喜納先生「お年寄りがそこで最期まで過ごしたいと思っていても、やはり病状が悪くなってきたら入院を余儀なくされるというような状況が実際にあるということなんですね」
これまで、医療や介護保険の制度は、国が主体となって運営してきましたが、現在は地域が主体となり、住まいや、医療・介護、生活支援などが一体的に提供されるのが「地域包括ケアシステム」です。
この取り組みの目的について在宅医療のエキスパートである喜納美津男医師は。
喜納先生「本人さんの意向に沿った療養生活っていうのが一番重要だと思うんですけれども、高齢者が最期まで安心して暮らせることが出来ることを目指すというところが地域包括ケアの目的なんですね。」
一方で、財源の問題や病院のベッド数の問題もあり、入院している高齢者をなるべく早く、自宅や、施設に戻すことも必要とされています。
ただ、退院後も医療的なケアや処置が必要な高齢者も多く、その数は足りていません・・・
喜納先生「ご自宅だと老々介護で面倒みきれない、老人ホームではこの医療行為は無理だという風に断られることが多くて病院側の方でも退院先を見つけるのに苦労されてるのが現状だと思うんですね。ある程度の医療行為まで対応できる施設っていうのがニーズ的に増えてきてる」
那覇市寄宮にある有料老人ホーム「メディケアハウス寄宮」。70人ほどが入居していて、医療敵な行為を必要とする高齢者も受け入れています。
與那城さん「在宅にも戻れない、要介護度が高くてっていうことでご家族も見れない。勿論病院も療養型っていうところがもういっぱいいっぱいで行き先がない、行き場所がないって方々の最後の砦っていう形での入居施設になっていまして」
経営者の與那城将さんは元々は不動産関係の仕事をしていた異色の経歴の持ち主です。
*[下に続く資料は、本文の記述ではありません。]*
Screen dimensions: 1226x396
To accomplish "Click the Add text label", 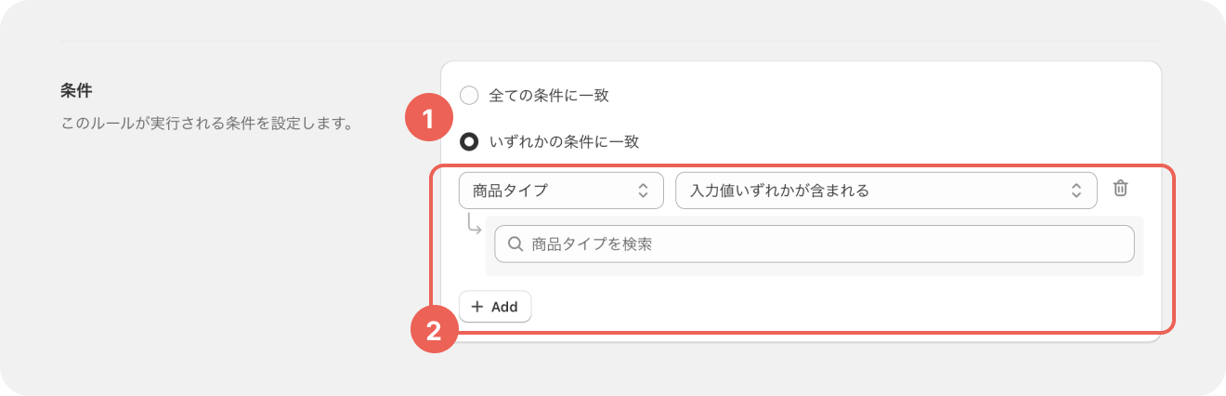I will tap(504, 307).
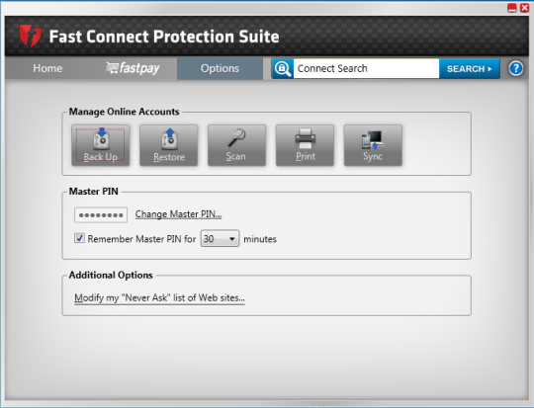Click the blue SEARCH button
The width and height of the screenshot is (534, 408).
pos(470,69)
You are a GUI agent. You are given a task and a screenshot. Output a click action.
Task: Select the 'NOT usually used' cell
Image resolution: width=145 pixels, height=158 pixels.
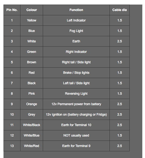pyautogui.click(x=76, y=135)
高齢者にとってここが「最後の砦」と考える理由は自身の過去経験からでした。
與那城さん「マンスリーマンションを経営していまして、そちらに入居の希望の方々で高齢者の人も多くなってきてたんですね、それこそ身寄りがいなくてとか保証人がいなくて。そういった方々をお受けできる介護施設っていうものも必要性を感じて5年前に介護施設を立ち上げました」
施設には、日中は7人、夜間でも2人以上の看護師がいて、介護士も50人が交代で勤務にあたっています。また、提携する医療施設は20以上もあり、入所者の急変や看取りにも対応しています。
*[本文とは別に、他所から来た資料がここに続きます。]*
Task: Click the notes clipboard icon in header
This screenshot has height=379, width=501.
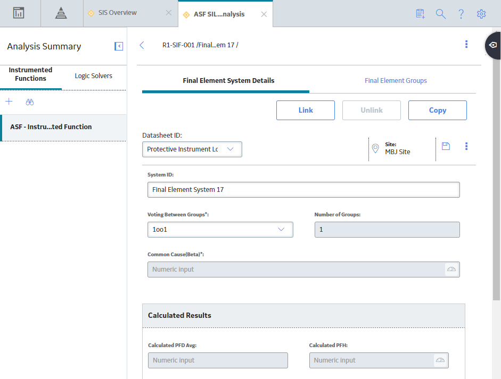Action: (421, 14)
メディケアハウス寄宮のような施設はごく限られていて数が足りないのが現状です。
與那城さん「施設っていう固い表現ではなくて在宅とおなじくらいのサービスを提供したいので、おうちにいるような環境、家族のような対応をってところで先生方、職員も連携してみているような施設にはなります」
喜納先生「最期までしっかり支えてくれる施設っていうのはすごく大事」
すぐそこに迫っている超高齢社会。利用者のニーズに合ったサービスとケアを追求し、心豊かな暮らしに繋がる形が求められます。